Created: 07/16/2014 6:53 PM KAALtv.com
By: Stephanie Crock
(ABC 6 News) -- Steele and Waseca counties are celebrating the opening of their joint drug court, where drug or alcohol addicted individuals may go in lieu of traditional justice system case processing.
A drug court differs in that it monitors the defendant's progress toward sobriety.
"Weekly meetings with the judge, at least twice weekly drug testing, requirement of attendance into treatment and sobriety, requirements of being law abiding," said Steele County Judge Joseph Bueltel.
It's something dozens of counties now have in the state, but Olmsted County isn’t quite there yet.
"It's been one of my projects for eight years, and I’ve been trying for eight years to continue this conversation," said Olmsted County Attorney Mark Ostrem.
However, he says their moving forward with more enthusiasm than ever before.

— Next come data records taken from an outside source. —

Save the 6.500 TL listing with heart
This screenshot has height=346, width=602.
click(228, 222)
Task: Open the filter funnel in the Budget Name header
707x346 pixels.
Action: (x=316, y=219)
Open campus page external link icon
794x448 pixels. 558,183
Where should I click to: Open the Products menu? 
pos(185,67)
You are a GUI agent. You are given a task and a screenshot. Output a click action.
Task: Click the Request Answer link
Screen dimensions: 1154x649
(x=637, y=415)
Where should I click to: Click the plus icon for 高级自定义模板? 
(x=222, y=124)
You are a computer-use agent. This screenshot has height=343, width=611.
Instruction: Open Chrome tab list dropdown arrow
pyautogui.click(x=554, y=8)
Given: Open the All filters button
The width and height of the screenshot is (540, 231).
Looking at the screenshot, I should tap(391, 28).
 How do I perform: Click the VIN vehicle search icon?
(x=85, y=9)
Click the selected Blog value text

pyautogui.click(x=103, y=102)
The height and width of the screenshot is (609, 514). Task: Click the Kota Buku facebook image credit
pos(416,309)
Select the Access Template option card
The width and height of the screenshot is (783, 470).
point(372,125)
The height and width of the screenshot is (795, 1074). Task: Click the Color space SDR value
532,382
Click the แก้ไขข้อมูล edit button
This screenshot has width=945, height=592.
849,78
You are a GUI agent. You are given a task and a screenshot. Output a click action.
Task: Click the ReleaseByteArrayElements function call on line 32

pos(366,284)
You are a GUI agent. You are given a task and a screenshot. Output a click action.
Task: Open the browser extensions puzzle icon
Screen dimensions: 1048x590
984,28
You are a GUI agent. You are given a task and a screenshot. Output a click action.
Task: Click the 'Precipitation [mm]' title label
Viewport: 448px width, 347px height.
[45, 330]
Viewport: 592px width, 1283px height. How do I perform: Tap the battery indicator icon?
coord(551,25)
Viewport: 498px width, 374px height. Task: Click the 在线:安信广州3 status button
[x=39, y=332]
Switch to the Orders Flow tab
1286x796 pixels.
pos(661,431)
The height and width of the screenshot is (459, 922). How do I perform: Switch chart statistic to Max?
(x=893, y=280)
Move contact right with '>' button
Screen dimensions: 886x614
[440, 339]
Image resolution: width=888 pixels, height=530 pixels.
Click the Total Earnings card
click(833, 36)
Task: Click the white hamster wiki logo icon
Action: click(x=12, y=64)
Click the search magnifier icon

"I think that's in part because we're seeing people like Steele and Waseca get together, Rice County has got something going," he said.
Olmsted County is now at the point where they're talking budget and which partners to include.
"I would really like to see something get started in 2015 and I think that would be about as aggressive as we can be," said Ostrem.
He says he's going to continue to be aggressive in getting a drug court here, as the need is only growing.
"Meth was a big deal and we saw a lot of people who were really getting their lives messed up because of meth. That's still a problem, it’s still a huge problem for our community, but we're also seeing other substances and heroin right now," said Ostrem.
The whole purpose of a drug court is to get those individuals clean so they contribute to society,"with the ultimate goal of having them clean and sober, employed, and contributing members by the end of that period," said Bueltel.
The catch with county drug courts, is that they can only take in defendants who live in that county.
Thursday is the ribbon cutting ceremony at the Waseca County Court house.